Please copy out every line of the listing below in which the word "toolbar" appears.

== Materials provided ==

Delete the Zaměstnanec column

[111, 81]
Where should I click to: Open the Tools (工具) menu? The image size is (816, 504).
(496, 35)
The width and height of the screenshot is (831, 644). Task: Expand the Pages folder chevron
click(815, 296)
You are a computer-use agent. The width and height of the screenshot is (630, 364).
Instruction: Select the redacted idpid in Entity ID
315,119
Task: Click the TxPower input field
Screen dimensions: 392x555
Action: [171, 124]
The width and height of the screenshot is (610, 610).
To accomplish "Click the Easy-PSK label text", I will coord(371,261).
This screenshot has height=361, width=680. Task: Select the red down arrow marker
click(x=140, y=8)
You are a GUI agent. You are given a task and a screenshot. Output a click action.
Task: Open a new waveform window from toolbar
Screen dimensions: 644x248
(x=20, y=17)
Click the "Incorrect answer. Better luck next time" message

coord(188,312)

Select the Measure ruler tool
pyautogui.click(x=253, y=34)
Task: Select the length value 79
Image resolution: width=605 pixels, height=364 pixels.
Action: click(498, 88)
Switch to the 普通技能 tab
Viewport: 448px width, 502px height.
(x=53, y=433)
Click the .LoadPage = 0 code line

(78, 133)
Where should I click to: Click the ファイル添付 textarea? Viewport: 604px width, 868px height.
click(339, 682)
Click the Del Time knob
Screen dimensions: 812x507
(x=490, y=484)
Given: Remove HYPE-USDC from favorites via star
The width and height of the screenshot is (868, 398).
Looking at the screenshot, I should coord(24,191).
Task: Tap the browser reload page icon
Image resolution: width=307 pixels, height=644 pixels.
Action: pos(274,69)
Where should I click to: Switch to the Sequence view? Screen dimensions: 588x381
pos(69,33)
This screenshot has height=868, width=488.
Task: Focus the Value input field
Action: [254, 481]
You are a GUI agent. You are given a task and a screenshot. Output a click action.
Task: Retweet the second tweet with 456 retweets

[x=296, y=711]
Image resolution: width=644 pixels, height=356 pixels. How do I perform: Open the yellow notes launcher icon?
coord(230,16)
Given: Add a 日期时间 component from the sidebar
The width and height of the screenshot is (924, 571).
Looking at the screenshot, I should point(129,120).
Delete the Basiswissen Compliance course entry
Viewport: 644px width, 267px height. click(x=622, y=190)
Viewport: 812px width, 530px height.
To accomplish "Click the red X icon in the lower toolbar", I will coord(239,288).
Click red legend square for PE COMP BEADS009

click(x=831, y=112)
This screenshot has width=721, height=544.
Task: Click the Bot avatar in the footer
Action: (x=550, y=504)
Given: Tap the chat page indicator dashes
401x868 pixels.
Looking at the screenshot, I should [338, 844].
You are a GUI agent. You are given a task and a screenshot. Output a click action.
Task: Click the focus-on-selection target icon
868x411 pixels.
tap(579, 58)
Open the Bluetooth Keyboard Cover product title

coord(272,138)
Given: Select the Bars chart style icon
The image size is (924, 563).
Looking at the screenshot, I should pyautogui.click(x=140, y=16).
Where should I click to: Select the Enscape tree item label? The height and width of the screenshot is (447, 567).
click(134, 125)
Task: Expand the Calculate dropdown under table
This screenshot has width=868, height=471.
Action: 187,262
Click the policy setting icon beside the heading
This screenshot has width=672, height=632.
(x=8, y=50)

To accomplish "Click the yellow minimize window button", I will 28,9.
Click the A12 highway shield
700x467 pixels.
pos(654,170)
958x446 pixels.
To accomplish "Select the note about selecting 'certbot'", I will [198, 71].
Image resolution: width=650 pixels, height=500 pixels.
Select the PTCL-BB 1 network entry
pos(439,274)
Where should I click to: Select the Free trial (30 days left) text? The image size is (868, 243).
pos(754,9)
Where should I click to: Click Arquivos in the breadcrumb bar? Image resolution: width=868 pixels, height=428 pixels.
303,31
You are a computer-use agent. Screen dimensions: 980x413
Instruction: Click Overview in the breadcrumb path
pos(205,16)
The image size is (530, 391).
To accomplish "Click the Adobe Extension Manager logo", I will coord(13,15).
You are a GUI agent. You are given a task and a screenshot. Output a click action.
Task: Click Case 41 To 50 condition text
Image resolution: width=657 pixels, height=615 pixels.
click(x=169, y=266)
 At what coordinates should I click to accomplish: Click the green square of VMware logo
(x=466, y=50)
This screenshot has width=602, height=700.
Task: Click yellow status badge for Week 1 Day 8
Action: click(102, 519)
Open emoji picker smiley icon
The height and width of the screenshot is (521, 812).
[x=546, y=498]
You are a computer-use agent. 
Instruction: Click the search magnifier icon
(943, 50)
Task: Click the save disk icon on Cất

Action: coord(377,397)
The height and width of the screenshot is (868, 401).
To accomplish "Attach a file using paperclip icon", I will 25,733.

===

◆ **Answer section**:
Task: Open a new waveform window from toolbar
To accomplish "Click the red X icon in the lower toolbar", I will coord(239,288).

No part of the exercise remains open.